►

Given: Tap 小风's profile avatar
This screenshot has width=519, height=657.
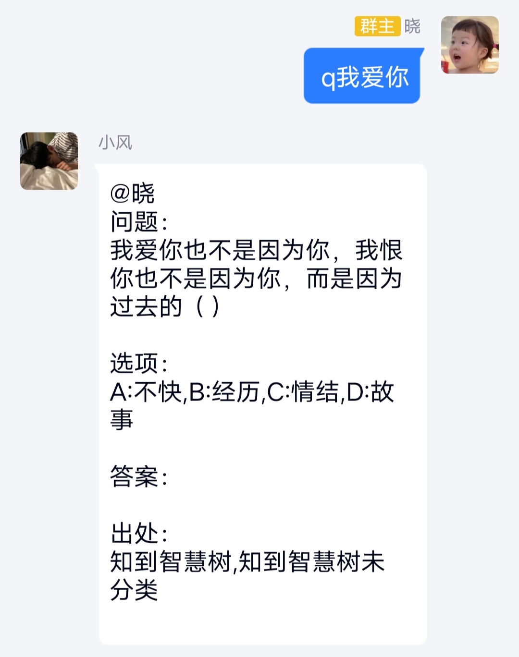Looking at the screenshot, I should tap(49, 161).
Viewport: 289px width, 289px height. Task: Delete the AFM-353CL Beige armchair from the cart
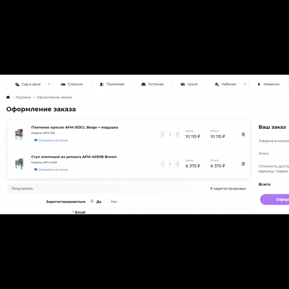coord(243,134)
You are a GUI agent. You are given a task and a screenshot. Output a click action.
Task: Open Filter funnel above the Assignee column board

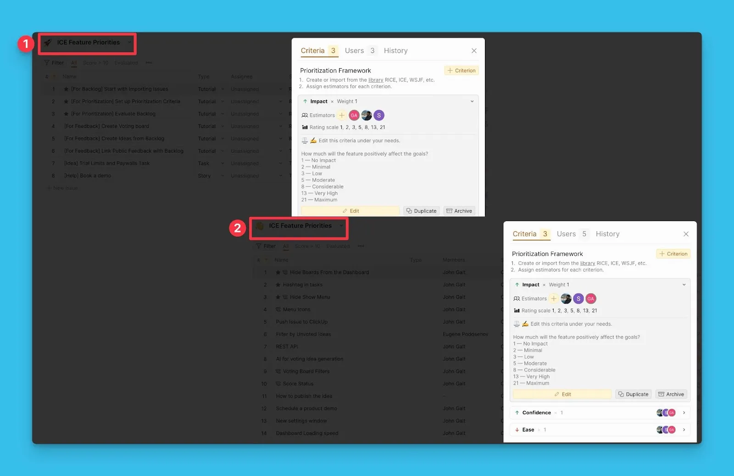pos(47,63)
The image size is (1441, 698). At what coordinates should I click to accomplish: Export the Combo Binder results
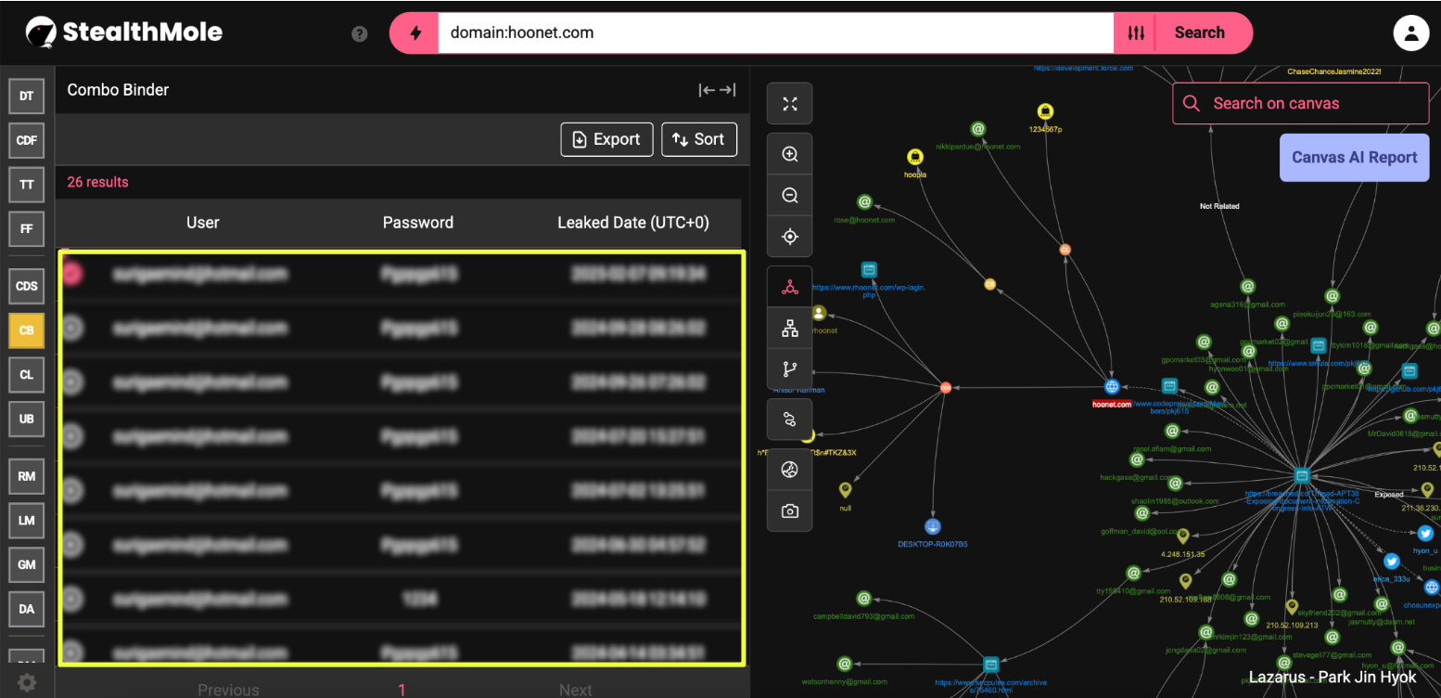click(606, 139)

◄

Set down, word for word, the line that holds "The image size" and all lines after it to the end of the entries above, but not the pictures.

### Finished task
The image size is (1441, 698). At what coordinates should I click to accomplish: Export the Combo Binder results
click(606, 139)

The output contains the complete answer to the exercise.